◆ Material for this exercise:
------------------------------------
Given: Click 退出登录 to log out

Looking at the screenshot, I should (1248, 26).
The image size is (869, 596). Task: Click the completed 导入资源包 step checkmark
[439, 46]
------------------------------------
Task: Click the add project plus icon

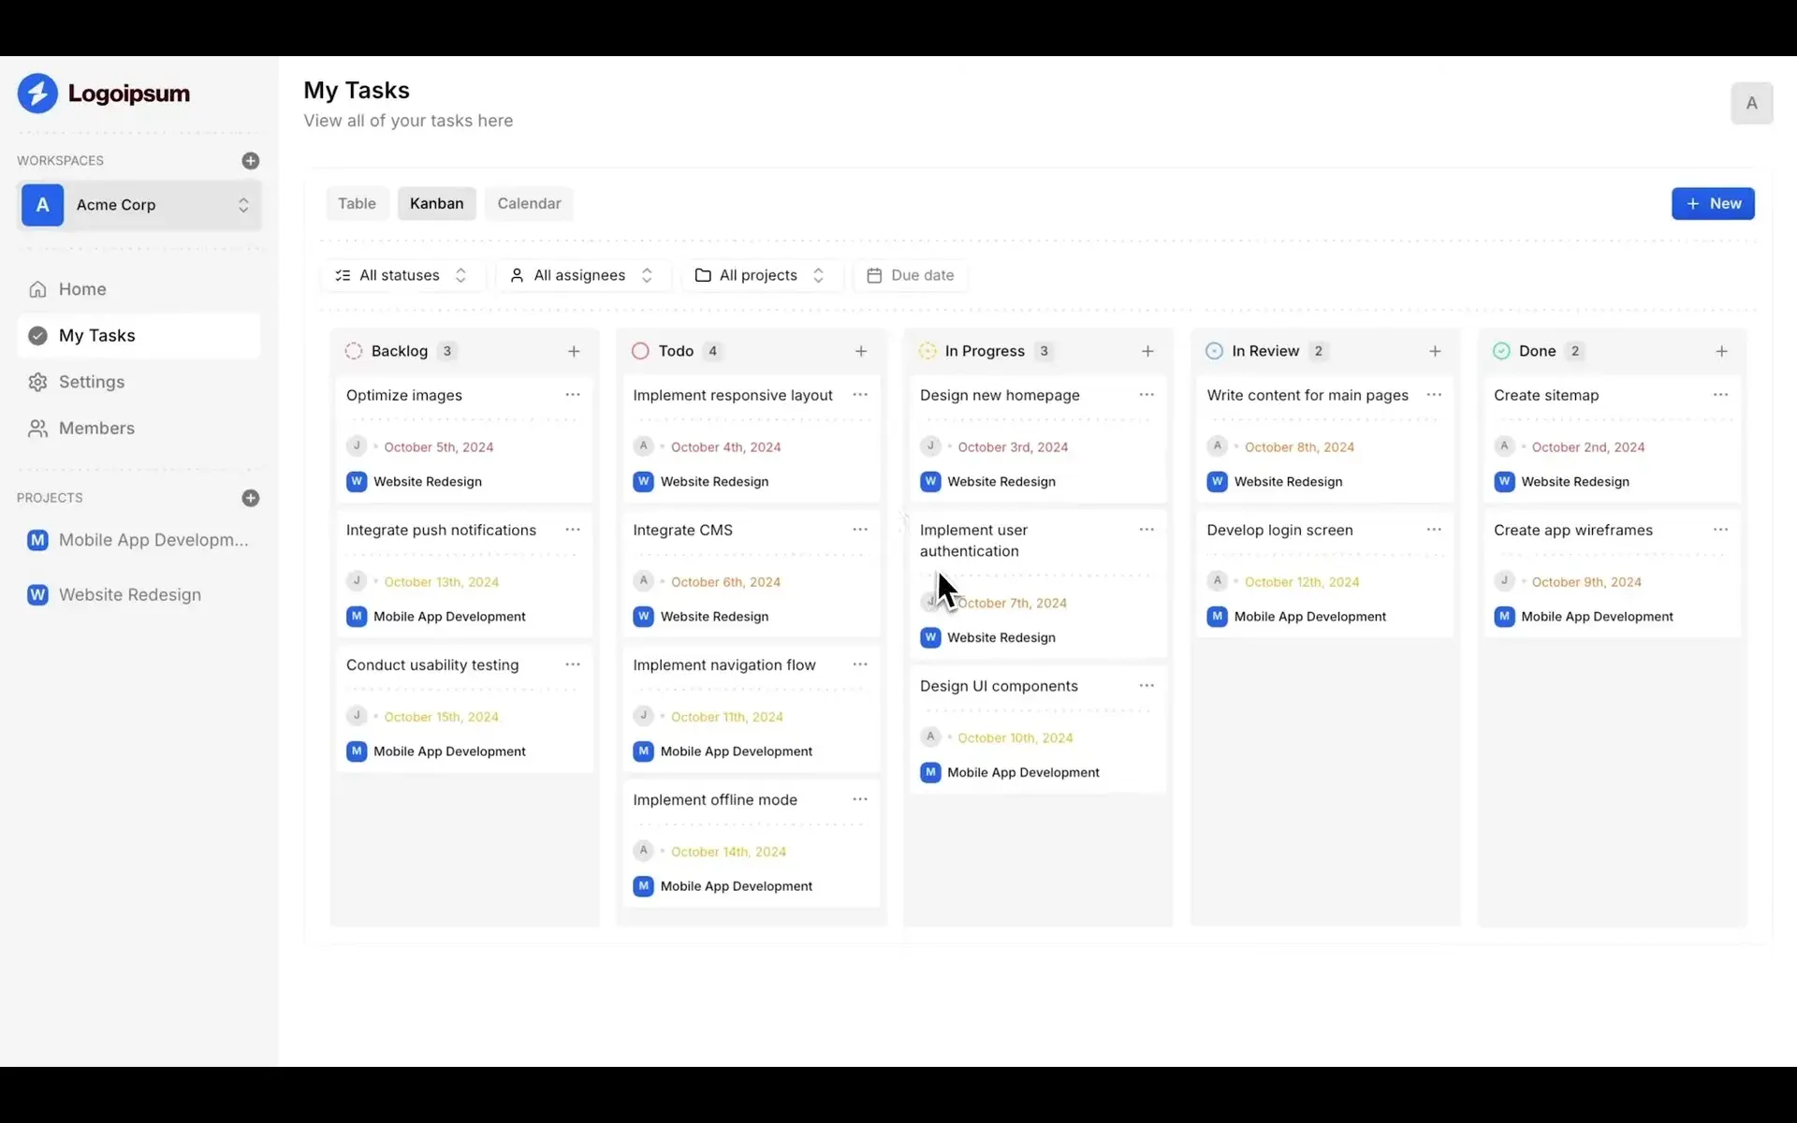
------------------------------------
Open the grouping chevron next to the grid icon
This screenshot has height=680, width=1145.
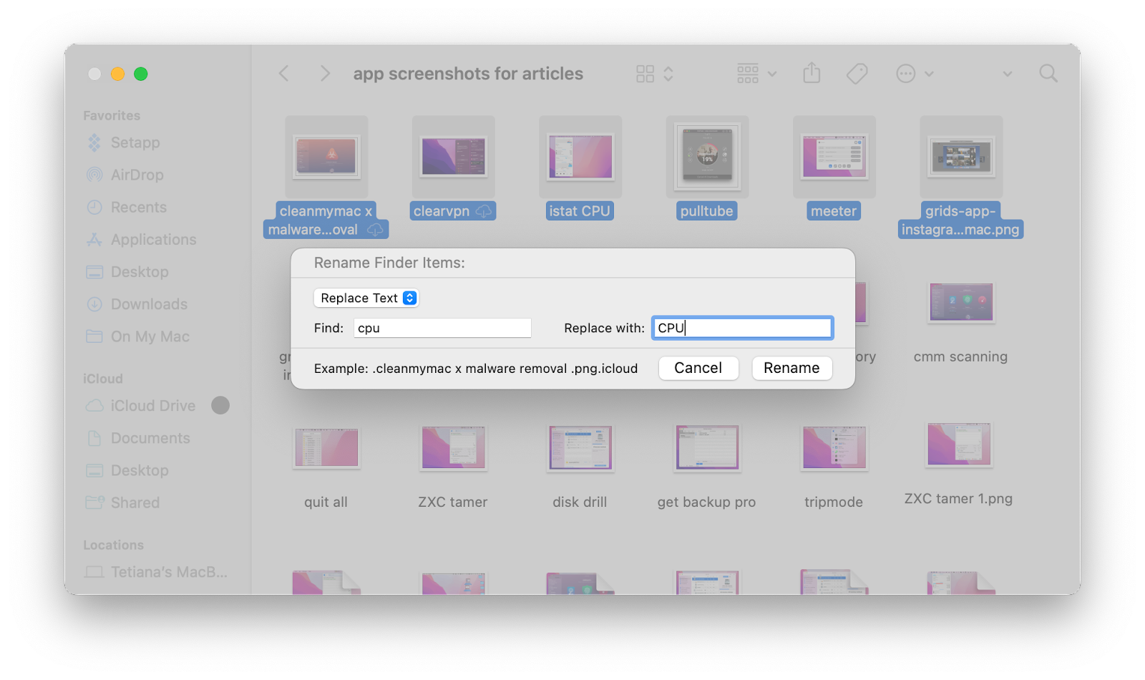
------------------------------------
◆ Problem statement: Return, from the entries, each line that holds "icon".

◆ Result below:
Task: Click the add project plus icon
Open the grouping chevron next to the grid icon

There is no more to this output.